Blair's testimony was good news for Bush, who had relied on British intelligence and had gotten into trouble for saying in his 2003 State of the Union speech, "The British government has learned that Saddam Hussein recently sought significant quantities of uranium from Africa." The White House later acknowledged that the intelligence was unsubstantiated and should not have been included in the speech. That seemed to end the controversy in the United States.

But here in Britain, Blair's political troubles are far from over. The day after he testified, Blair lost his spin doctor. Alastair Campbell, the director of communications who has been with Blair since 1994, announced he was leaving the government. Campbell was the name most directly associated with the BBC charge that the prime minister's office had "sexed up" the intelligence.

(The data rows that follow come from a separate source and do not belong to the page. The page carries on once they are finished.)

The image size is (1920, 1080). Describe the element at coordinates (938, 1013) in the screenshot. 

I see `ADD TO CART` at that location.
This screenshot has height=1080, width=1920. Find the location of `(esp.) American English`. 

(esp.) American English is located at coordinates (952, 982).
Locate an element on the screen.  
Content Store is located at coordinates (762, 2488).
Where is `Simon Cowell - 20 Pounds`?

To get a sense of the political impact, imagine Karl Rove's leaving the Bush White House.

If the British inquiry found no evidence to back up the BBC's charge, why did Campbell have to go? Because the political damage to the prime minister has been severe. Two-thirds of Britons think that the Blair government did "deceive the public about Saddam Hussein's weapons of mass destruction," according to an ICM poll for The Sunday Telegraph.

What doomed Campbell was the ferocity with which he responded to the BBC charges. He went on the warpath—apparently backed by the prime minister—to discredit the story, disgrace the reporter, and expose the BBC's source. The source turned out to be Kelly, who was put through two days of grueling public testimony. The news of Kelly's death produced a wave of public anger at the government's "spin machine," even though the facts vindicated the government's story.

But the Blair government still faces serious troubles. The prime minister staked his case for war with Iraq on the charge that Saddam's weapons of mass destruction presented an immediate threat. How immediate? Forty-five minutes. The government dossier claimed that Iraq could launch an attack on the West just that fast.

"The main reason this country went to war was that we were told Saddam Hussein had weapons of mass destruction," Sean O'Grady, columnist for The Independent, observed. "He was going to give them to Al Qaeda. There would be a huge bomb at Buckingham Palace or Westminster or Downing Street. And we would all pay the price for our complacency."

Instead, Blair is paying a price for the failure to find weapons of mass destruction in Iraq. British voters are furious at him and his government; they regard the entire war as based on a monstrous deception. Bush is not paying any such price because his case for going to war with Iraq was more complex. Bush argued for "regime change," the need to topple Saddam. That is an argument Blair could not have made. "I do think that the American administration was a little more honest," Raphael said. "Yes, they said there was a threat. But they also said, 'This is a bad man. We want regime change.' Those were dirty words here in Britain. That was never the way the war was sold to people here."

Blair did say, "If we were wrong [about the weapons of mass destruction], we will have destroyed a threat that, at its least, is responsible for inhuman carnage and suffering." But he said that months after the war. And he said it, not to Britons, but to the U.S. Congress.

The failure to find weapons of mass destruction has done far more damage to Blair than to Bush. Barely more than a quarter of the British (27 percent) think that Blair is a leader who can be trusted, according to a poll taken for The Daily Telegraph at the end of August. Some British commentators are comparing Blair's fate with President Clinton's following impeachment. Like Clinton, Blair may survive, but he has lost credibility.